When I was in high school my brother, a friend and I used to try out formulas for things like nitro cellulose and TNT.

Moving forward a few years to the early 1970s, the friend, who is now a local LEO, invited me to go out to his aunt's property in Perris, California along with 50 pounds of dynamite, a reel of primacord and his 9mm.

We worked at knocking down eucalyptus trees on the property by tying the dynamite to the trees with primacord and lighting it off.

The we got to putting a cap and fuse on bundles and tossing them. One bundle did not go off and I remember John taking a shot at it with his 9mm, but for the life of me I can't remember whether it detonated.

Now I'm going to be up all night trying to pull that memory out of whatever pit it is locked in.

Thanks a lot.

Jeff F
March 12, 2012, 01:08 AM
That old 40% stuff would not go off with a rifle shot, but the high drive 60 and 70% stuff would. We used to use it in ditchen, you would only have to cap the end of the run and that detonation would propagate down the line in a chain reaction, no det cord needed. That stuff would defiantly go off with a rifle shot.

JimKirk
March 12, 2012, 11:24 PM
My grand father had a case of 60% ditching Dynamite which was used to clear the fields of stumps ... if you've never hit a stump with a tractor and a solid beam turn plow ... it ain't no fun. We kinda had a Christmas tradition of pulling over a slender pine in what we called a "flat pond" ... tying a couple sticks and letting the tree go back up ... for some reason it sounded twice as loud as one on the ground.

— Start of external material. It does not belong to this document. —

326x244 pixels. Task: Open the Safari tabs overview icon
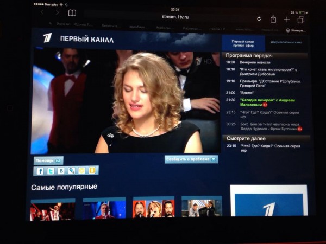300,20
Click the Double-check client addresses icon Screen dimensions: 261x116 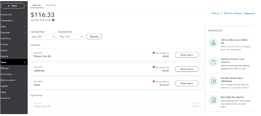pyautogui.click(x=213, y=81)
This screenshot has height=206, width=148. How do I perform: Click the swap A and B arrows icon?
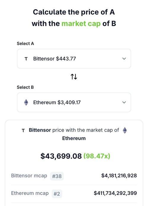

In 1969... I had just got a brand new Golden Spike Winchester 30/30 for Christmas... for some reason(bad fuse I think) the three sticks failed to go off... and Dad said go shoot it with the 30/30... well I was not too good of a shot with it and kept moving closer to the target to hit it .... the shock wave put me flat on my rear with my teeth and finger nails hurting... the taste of nitro in my mouth has never been forgotten... those three sticks did go off but they had a cap in one of them and the rest of the case has been long blown....

Pat M
March 13, 2012, 12:14 AM
Never had the opportunity to play with dynamite when I was a kid.....a lot of mishaps with fire, but never dynamite. I guess that's a good thing.

25cschaefer
March 13, 2012, 12:23 AM
When I was a kid we used to set sticks on the hood of a truck in the summer so the nitro would sweat out and we could wipe it off with our finger and sling it at each other to make a pop sound and a little poof of smoke. I do not know how I am still alive with all of my fingers.

chute2thrill
March 13, 2012, 12:36 AM
Take a pill from grandmas heart medicine, set it on the concrete, and see what happens!

mag1911
March 13, 2012, 06:22 AM
A friend shot of a 5lb stick of 60% Hercules TNT with his Garand. He put the stick in the middle of a dirt road running by his house and stood behind a pickup with his four boys.

The blast cleared all the rocks/gravel off the road many feet in diameter and blew down through the hardpan a foot or so. The debris scoured off some of the paint on the blast side of his pickup and the stuff that came through under the pickup scoured some of the hide of his kids shins who were all in cut off shorts. It also broke some of the windows on that side of his house. They were lucky that's all that happened.

jimmyraythomason
March 13, 2012, 07:24 AM
Take a pill from grandmas heart medicineGrandma's? I got my own!

jimmyraythomason
March 13, 2012, 07:32 AM
In the 1960s,we had a couple of ner-do-wells try to steal dynamite from a mining company near our house. They tried to break into the explosives building(concrete block structure with steel doors) by blasting the door off with a small dynamite charge. The resulting blast shook everyone,including my from our beds,scaring the entire community for miles. Windows were shattered in downtown businsess miles away from the blast center. The vast crater is still there. The brilliant would-be thieves were quickly apprehended,in shock and deaf from the blast.

303tom
March 13, 2012, 08:58 AM
If you shoot dynamite with a firearm will it detonate?/Blow up?


NO.................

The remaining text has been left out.